TASK DIRECTIONS -> Leave the pictures out and reproduce, exactly, the lines from the one with "Open the 官网测试 meeting entry" through the end of the entries below.

===== DATA SUPPLIED =====

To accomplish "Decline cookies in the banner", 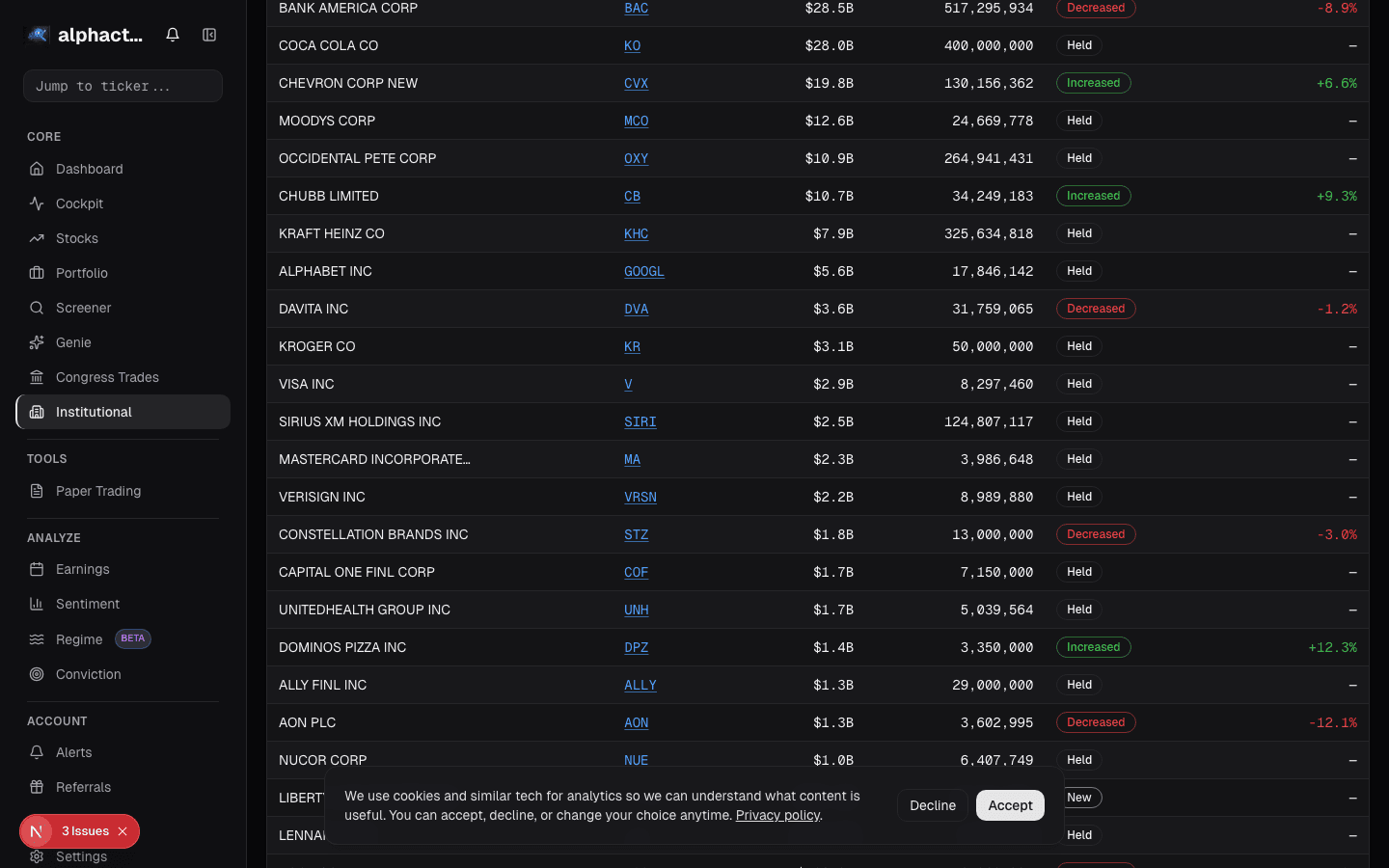I will click(932, 805).
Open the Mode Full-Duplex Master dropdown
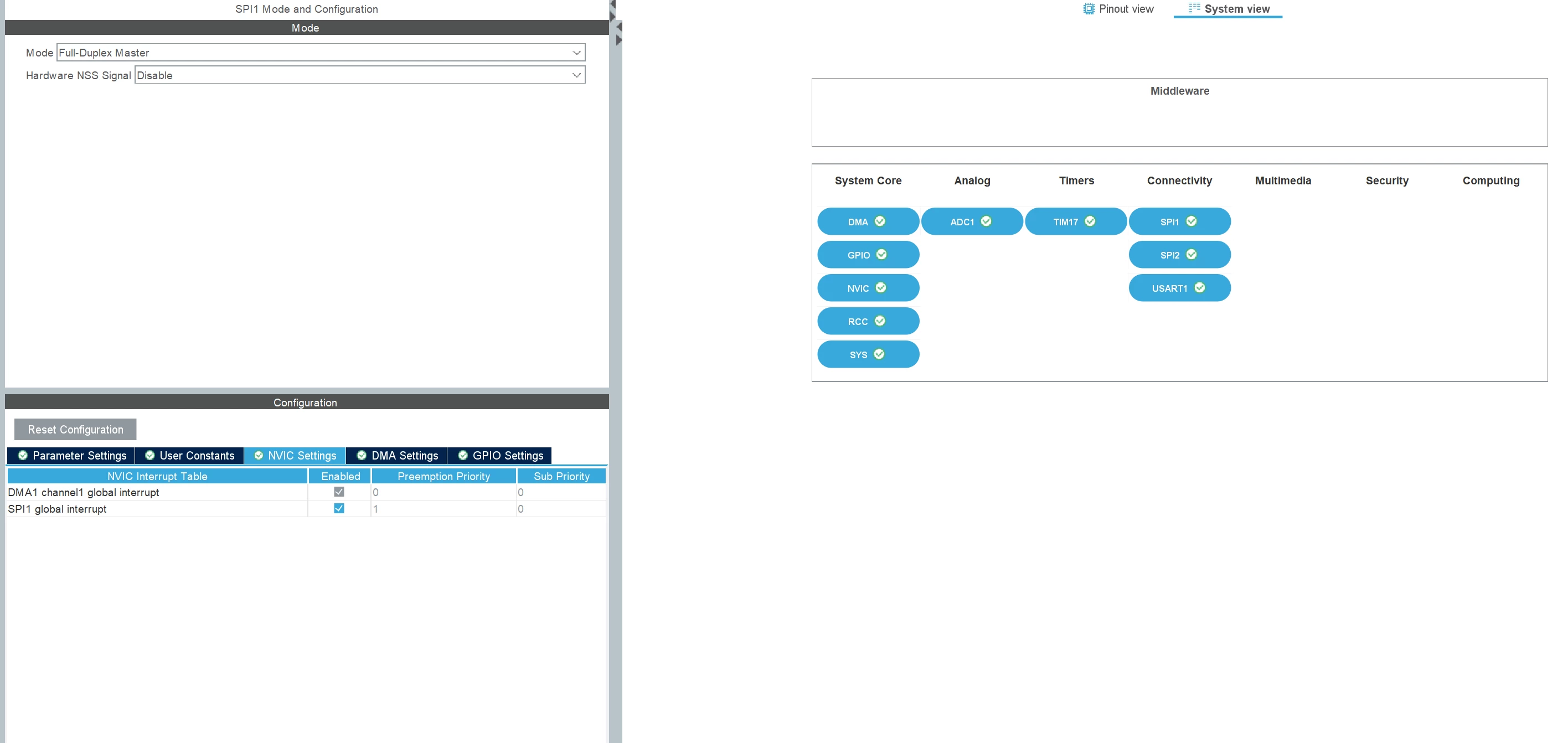This screenshot has width=1568, height=743. point(321,53)
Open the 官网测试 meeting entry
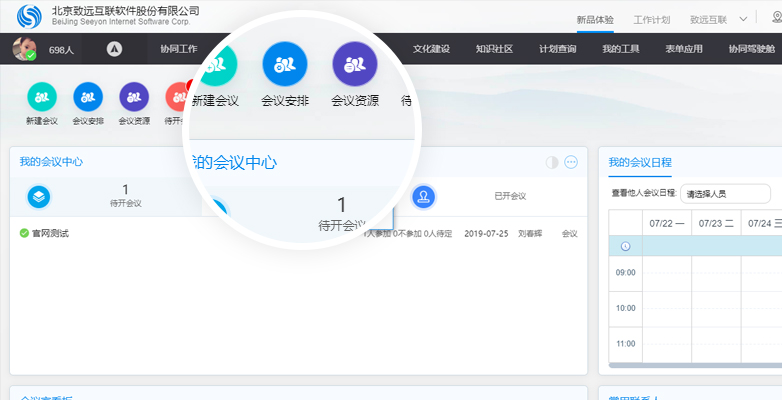The image size is (782, 400). pyautogui.click(x=57, y=233)
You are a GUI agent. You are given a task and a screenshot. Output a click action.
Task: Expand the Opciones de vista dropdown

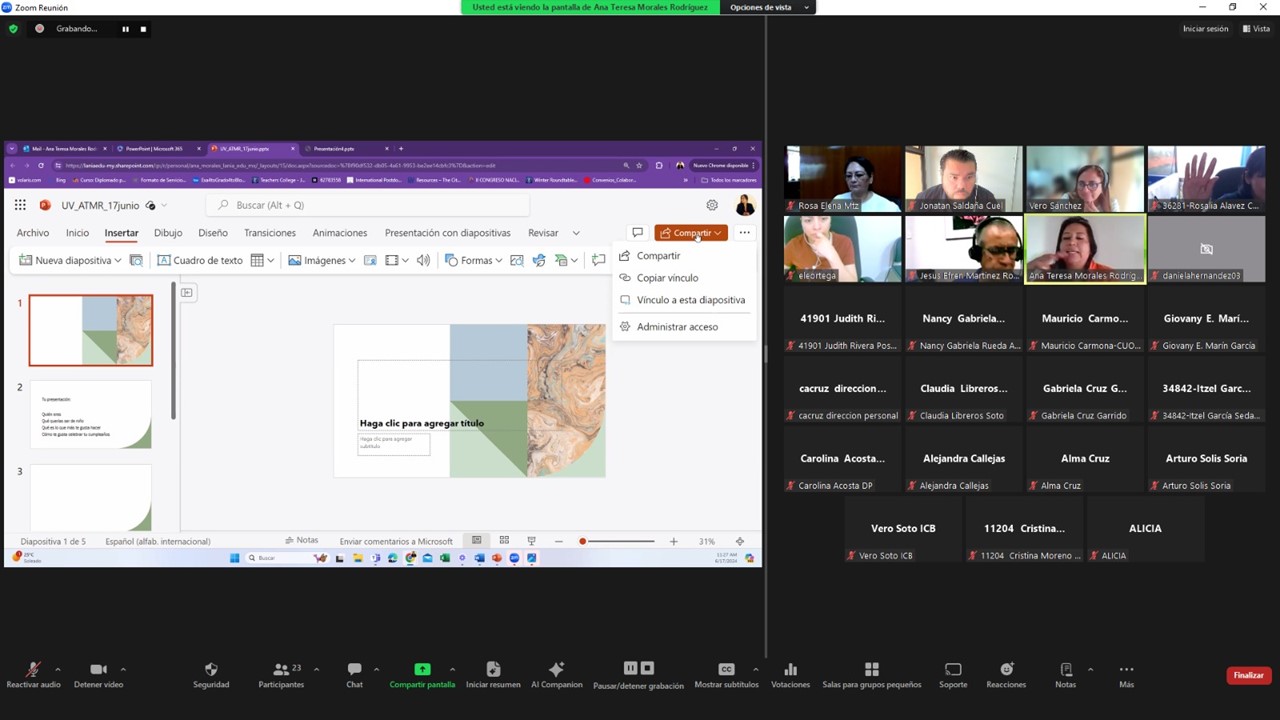coord(767,7)
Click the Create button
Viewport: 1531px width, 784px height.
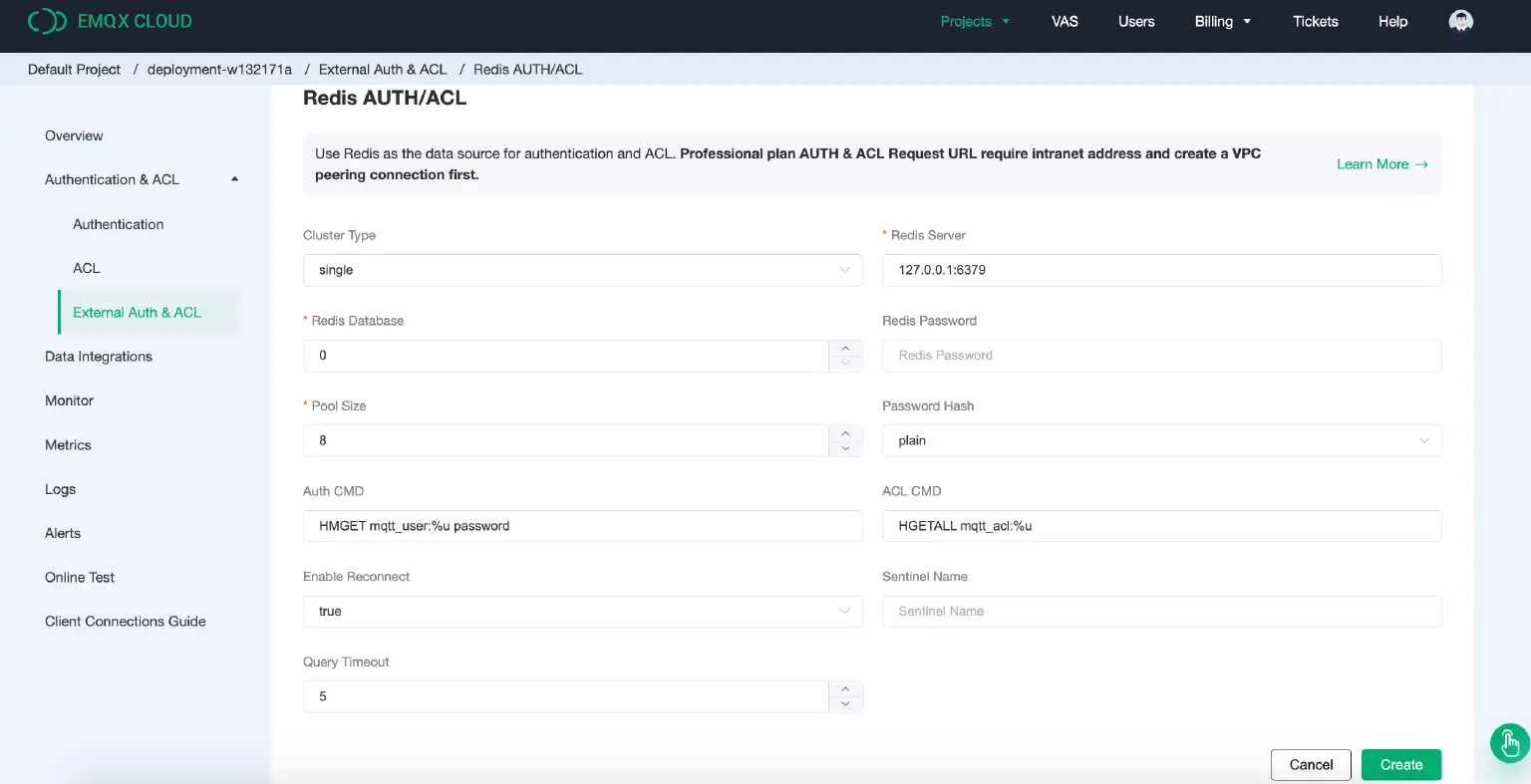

=====

THE ANSWER ->
Open the 官网测试 meeting entry
The image size is (782, 400). pyautogui.click(x=57, y=233)
You are a GUI agent. You are given a task and a screenshot. Output a click action.
Task: Expand the Opciones de vista dropdown

coord(767,7)
Click the Create button
Viewport: 1531px width, 784px height.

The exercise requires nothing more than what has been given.